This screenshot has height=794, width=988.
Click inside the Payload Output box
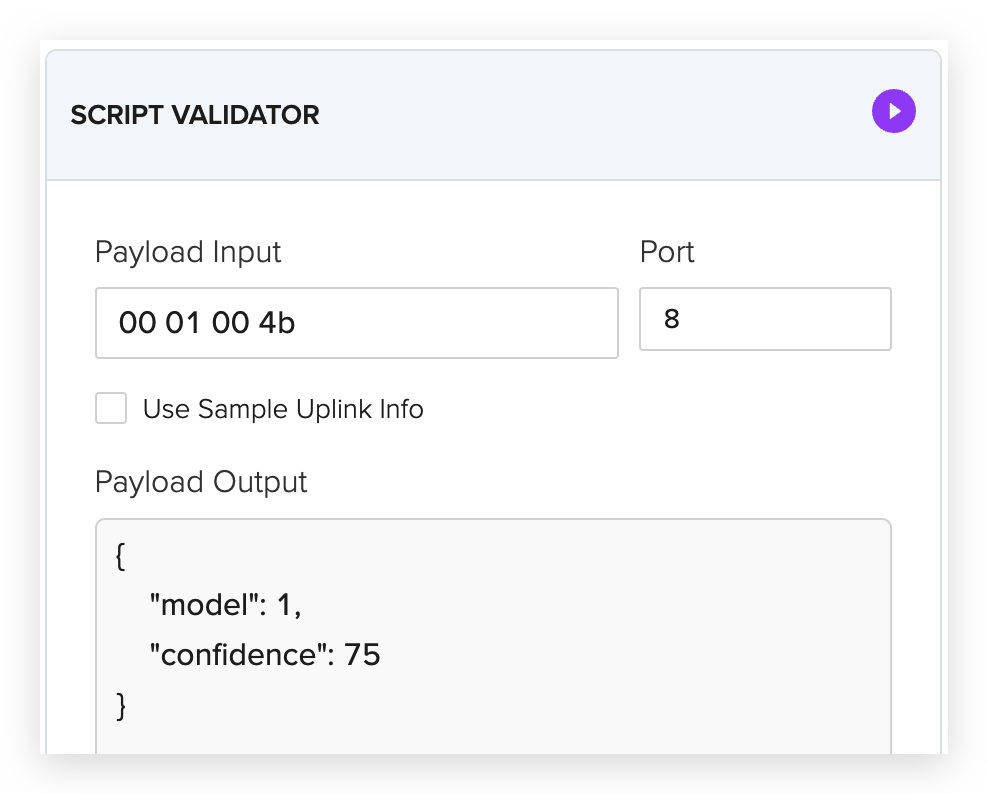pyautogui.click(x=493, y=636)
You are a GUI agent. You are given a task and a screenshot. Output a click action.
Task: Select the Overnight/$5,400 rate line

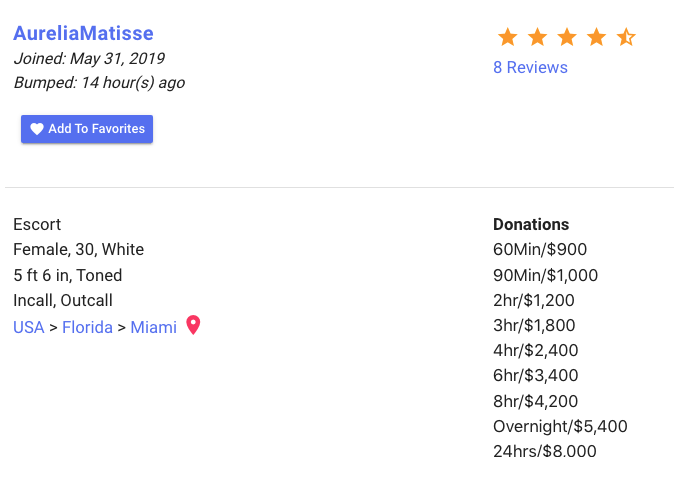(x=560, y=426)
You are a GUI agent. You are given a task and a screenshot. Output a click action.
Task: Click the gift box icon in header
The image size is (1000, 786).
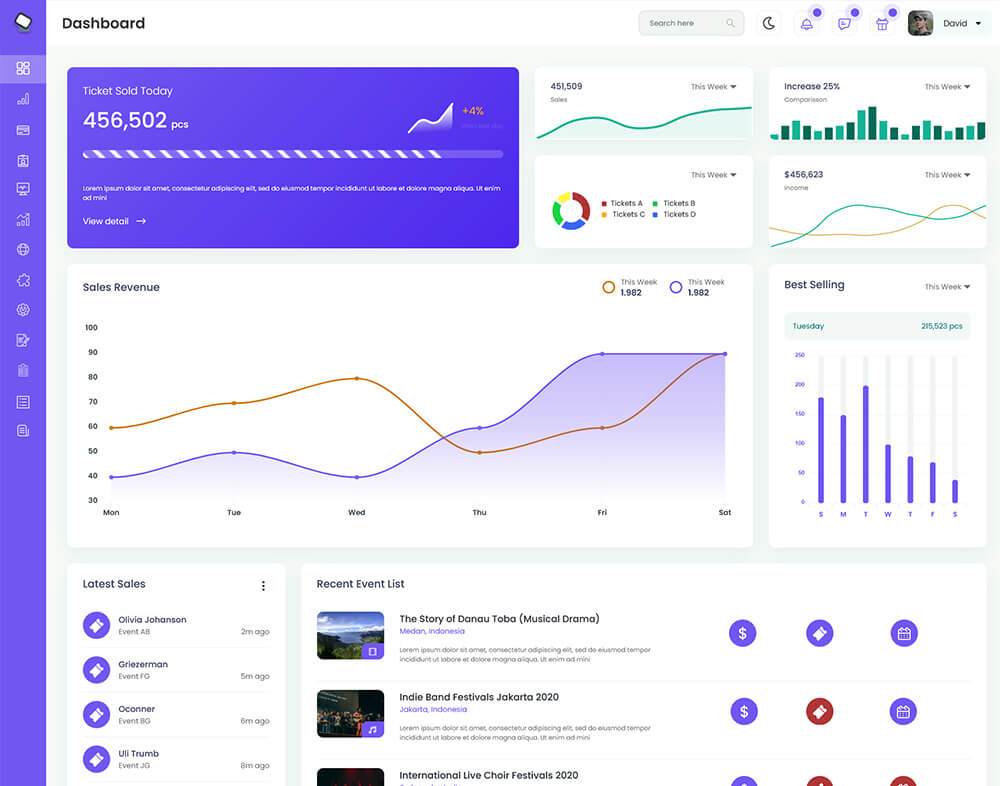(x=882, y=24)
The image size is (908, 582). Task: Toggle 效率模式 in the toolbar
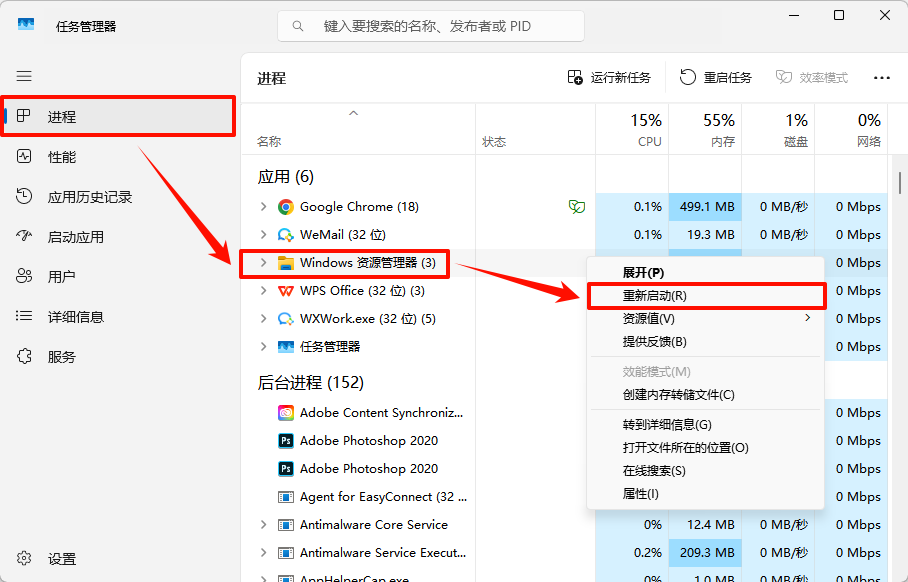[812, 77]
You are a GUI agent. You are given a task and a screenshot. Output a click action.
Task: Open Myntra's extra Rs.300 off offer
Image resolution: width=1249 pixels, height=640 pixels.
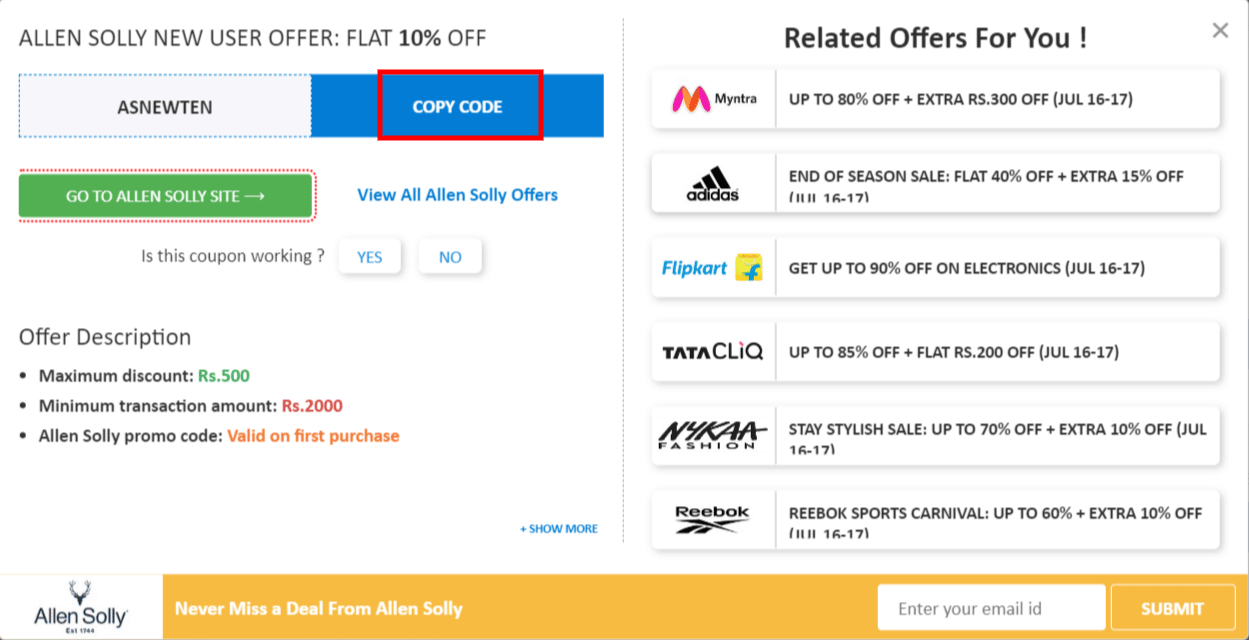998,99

---

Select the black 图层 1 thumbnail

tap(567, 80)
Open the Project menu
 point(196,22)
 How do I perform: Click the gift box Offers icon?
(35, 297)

▶ **What you need to do**
Nothing but the lines from the one with "This screenshot has height=794, width=988." up to and including the one with "Task: Click the gift box icon in header" should be printed, exactly as they read above. Please keep the pictures out.

▶ **Answer below**
This screenshot has height=794, width=988.
Click inside the Payload Output box
pyautogui.click(x=493, y=636)
You are a GUI agent. You are given a task and a screenshot. Output a click action.
Task: Select the Overnight/$5,400 rate line

(x=560, y=426)
You are a GUI agent. You are given a task and a screenshot. Output a click action.
Task: Click the gift box icon in header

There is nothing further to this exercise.